Recently, we screened a library of cysteine protease inhibitors in lysates of the human parasite pathogen Plasmodium falciparum to identify compounds that blocked endopeptidase processing of recombinant ProSUMO (see Ponder et al. Submitted). This previously described library (Arastu-Kapur, et al., 2008) contained 508 inhibitors with a variety of reactive electrophiles all designed to irreversibly inhibit proteases. The screen yielded one lead compound JCP666, that contained a reactive aza-epoxide electrophile linked to an extended, non-natural peptide backbone structure that effectively blocked PfSENP activity. In this study, we describe the application and further development of this lead series of compounds to human SENPs. Furthermore, we describe the design, synthesis and optimization of a second class of inhibitor that contain the acyloxymethyl ketone (AOMK) reactive group. The data from these two compound classes provided an initial SAR series that resulted in the identification of compounds that covalently inhibit the catalytic domain of multiple hSENPs. Our best lead compounds were also converted to labeled analogs and used as activity based probes. These new reagents will likely have value in the further study of SENP function.

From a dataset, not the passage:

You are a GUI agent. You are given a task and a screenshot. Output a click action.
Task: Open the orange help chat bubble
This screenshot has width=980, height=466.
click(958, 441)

Our recent screen for inhibitors of the primary SENP from Plasmodium falciparum identified one lead compound JCP666 that contains a reactive aza-epoxide electrophile with a non-natural peptide backbone (Figure 1A). We also identified three structurally related analogs of JCP666 that differed either in the type of reactive electrophile or in the size of the aromatic groups linked to the reactive electrophile. Structure activity relationship (SAR) studies of these four compounds against the parasite SENP1 indicated that conversion of the aza-epoxide (JCP666) to an aza-acrylamide (JCP668) resulted in a modest loss of potency. Furthermore, reduction in the size of the aromatic groups attached at one end of the epoxide moiety resulted in a more dramatic loss in potency. Since these compounds were not initially tested against the human SENP proteases, we initially set out to evaluate their activity against the catalytic domain of recombinantly expressed human SENP1. To assess activity we used a ProSUMO processing assay that makes use of a recombinantly expressed hSUMO containing the full proSUMO sequence with the addition of a C-terminal His6x tag. Since removal of the pro-region and the His6x tag results in a significant shift in the molecular weight of the SUMO protein, it is possible to monitor cleavage by simple SDS-PAGE analysis (Figure 1A). As expected based on the homology of parasite and human SENP1 proteases, the three original aza-epoxides from the library screen showed virtually identical SAR profiles as those observed for PfSENP1. We recently found that the aza-aspartic acid epoxides containing the bulky di-naphthyl amide were found to be somewhat susceptible to ring opening of the epoxide in aqueous media (Ponder et al submitted). We found that removal of the aspartic acid sidechain to generate VEA260 resulted in a more stable compound that also retained full activity against hSENP1 (Figure 1B). Importantly, this compound showed comparable potency to the original JCP666 lead. We therefore proceeded with this general scaffold for the rest of our SAR studies of the aza-epoxide containing compounds.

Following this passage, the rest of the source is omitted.